**ABOUT THIS TASK:** Below are records to repeat exactly; do not include any pictures.

**PROVIDED MATERIAL:**
++++++
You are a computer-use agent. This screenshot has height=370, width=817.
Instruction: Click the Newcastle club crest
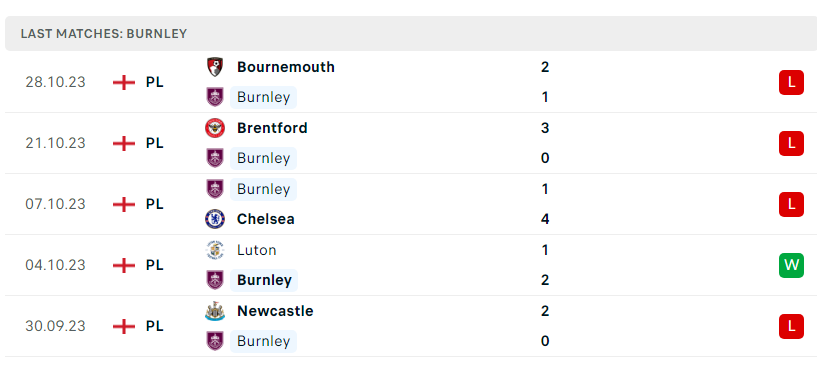215,311
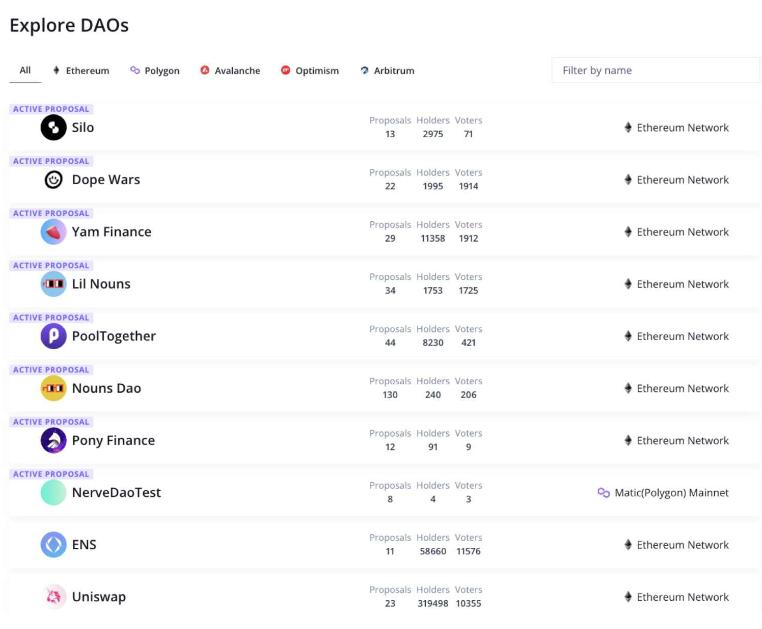Viewport: 762px width, 629px height.
Task: Select the All networks tab
Action: point(25,71)
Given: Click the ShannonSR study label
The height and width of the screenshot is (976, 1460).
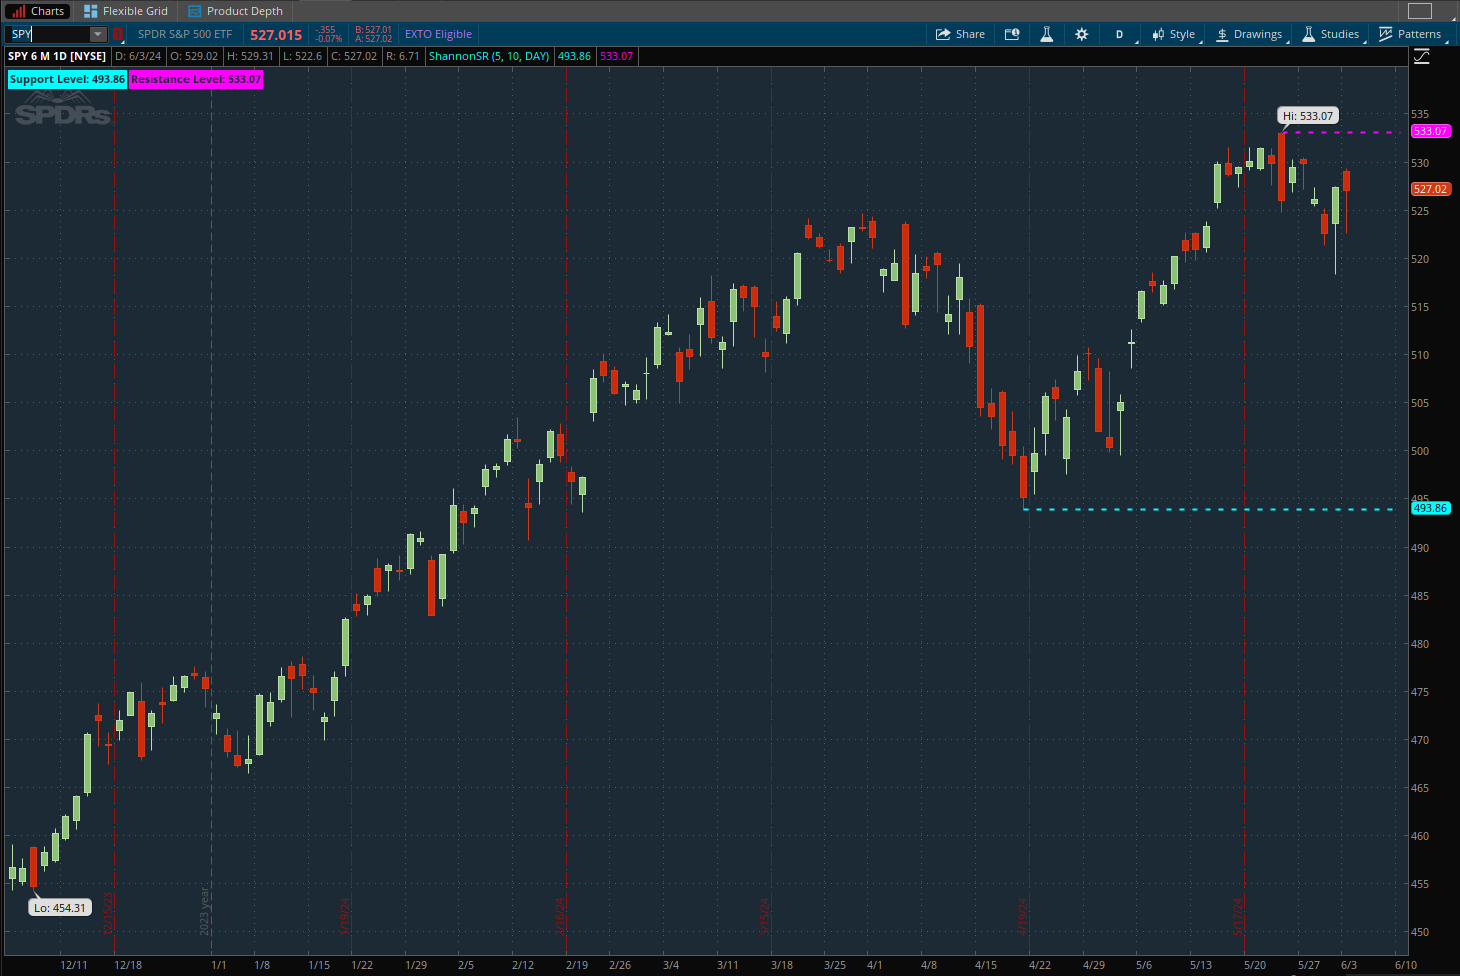Looking at the screenshot, I should click(488, 56).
++++++
**TASK RESULT:**
You are a computer-use agent. This screenshot has height=370, width=817.
Instruction: Click the Newcastle club crest
215,311
Viewport: 762px width, 629px height.
Task: Select the All networks tab
Action: point(25,71)
Given: Click the ShannonSR study label
The height and width of the screenshot is (976, 1460).
Looking at the screenshot, I should click(488, 56).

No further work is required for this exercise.